I spoke to Michael tonight and we have calmly decided to divorce. I have the first part of the paperwork needed to fill out-a sad task I do not look forward to completing. Once signed by the both of us, I will go before the judge (he is signing a waiver to contest) and it will be final in 30 days.

Michael's thoughts and feelings about me seem to change with the wind - from time to time he will tell me he missed me and wants very much to be with me again and just two nights ago he told me I looked great in my new photos and suggestd that once he's situated in his new apartment in LA we can go live with him there - but more often than not, he seems to be happy to be living a bachelors life, (sex, drugs and rock and roll) I am pretty sure once it's over he will feel a sense of relief more than anything.
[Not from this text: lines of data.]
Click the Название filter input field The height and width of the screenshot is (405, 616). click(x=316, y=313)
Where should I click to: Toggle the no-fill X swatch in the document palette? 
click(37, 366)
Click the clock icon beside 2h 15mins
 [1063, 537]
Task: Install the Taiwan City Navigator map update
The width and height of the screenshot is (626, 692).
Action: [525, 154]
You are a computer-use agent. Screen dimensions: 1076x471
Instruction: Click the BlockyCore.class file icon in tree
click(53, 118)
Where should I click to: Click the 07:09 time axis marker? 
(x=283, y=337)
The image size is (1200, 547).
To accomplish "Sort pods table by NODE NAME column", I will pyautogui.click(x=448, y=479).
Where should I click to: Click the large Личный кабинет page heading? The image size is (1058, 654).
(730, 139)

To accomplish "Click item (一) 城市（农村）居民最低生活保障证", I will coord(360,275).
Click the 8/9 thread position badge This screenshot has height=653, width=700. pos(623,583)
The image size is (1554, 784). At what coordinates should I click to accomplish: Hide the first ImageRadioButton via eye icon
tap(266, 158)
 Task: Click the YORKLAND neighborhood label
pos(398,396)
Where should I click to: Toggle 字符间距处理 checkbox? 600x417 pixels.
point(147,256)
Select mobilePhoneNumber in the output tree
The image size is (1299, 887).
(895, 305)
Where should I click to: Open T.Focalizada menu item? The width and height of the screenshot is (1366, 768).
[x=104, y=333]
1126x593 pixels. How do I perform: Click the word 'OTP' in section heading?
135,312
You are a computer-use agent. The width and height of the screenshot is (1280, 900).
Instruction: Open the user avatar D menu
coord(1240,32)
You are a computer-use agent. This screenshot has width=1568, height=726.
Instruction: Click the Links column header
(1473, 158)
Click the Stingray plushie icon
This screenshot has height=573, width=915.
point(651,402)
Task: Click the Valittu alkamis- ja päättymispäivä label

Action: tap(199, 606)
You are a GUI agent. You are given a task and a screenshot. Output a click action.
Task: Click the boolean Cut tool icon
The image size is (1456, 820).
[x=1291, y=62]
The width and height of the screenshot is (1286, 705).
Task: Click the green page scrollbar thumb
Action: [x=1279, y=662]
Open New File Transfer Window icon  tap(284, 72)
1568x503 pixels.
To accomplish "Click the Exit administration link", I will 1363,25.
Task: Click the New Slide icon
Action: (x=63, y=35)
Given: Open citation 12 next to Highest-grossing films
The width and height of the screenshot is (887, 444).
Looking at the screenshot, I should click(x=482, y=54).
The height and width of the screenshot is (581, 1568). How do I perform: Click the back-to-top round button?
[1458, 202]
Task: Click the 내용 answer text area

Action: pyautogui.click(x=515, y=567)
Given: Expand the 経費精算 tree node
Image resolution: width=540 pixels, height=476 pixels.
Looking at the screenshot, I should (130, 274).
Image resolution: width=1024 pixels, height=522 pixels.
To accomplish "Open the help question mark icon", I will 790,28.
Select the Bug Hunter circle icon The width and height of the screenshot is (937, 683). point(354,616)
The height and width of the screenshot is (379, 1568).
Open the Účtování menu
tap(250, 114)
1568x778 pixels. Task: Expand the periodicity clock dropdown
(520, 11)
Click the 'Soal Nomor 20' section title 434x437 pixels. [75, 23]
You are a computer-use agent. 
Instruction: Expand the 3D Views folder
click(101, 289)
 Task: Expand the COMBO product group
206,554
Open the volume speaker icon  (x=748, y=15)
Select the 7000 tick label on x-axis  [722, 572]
I however, am crushed. He's meant more to me than any man alive. But he's been gone almost a year and offers no promise of return. And right now, the thought of being with Jay or anyone else on planet earth, no matter how wonderful they may be, does my heart little consolation.

"You're 100% entitled to a divorce", the attorney informed me. "On the grounds of abandonment and incompatibilty. If he tries to contest it, we'll take him for everything he's got."

"He hasn't got anything", I sighed. "And the only thing I every wanted he won't give me." His love. "This doesn't need to be ugly. I don't want to hurt him. I just want us to be able to move on in good conscience."

Good comfort is another thing. Right now I feel like I could die.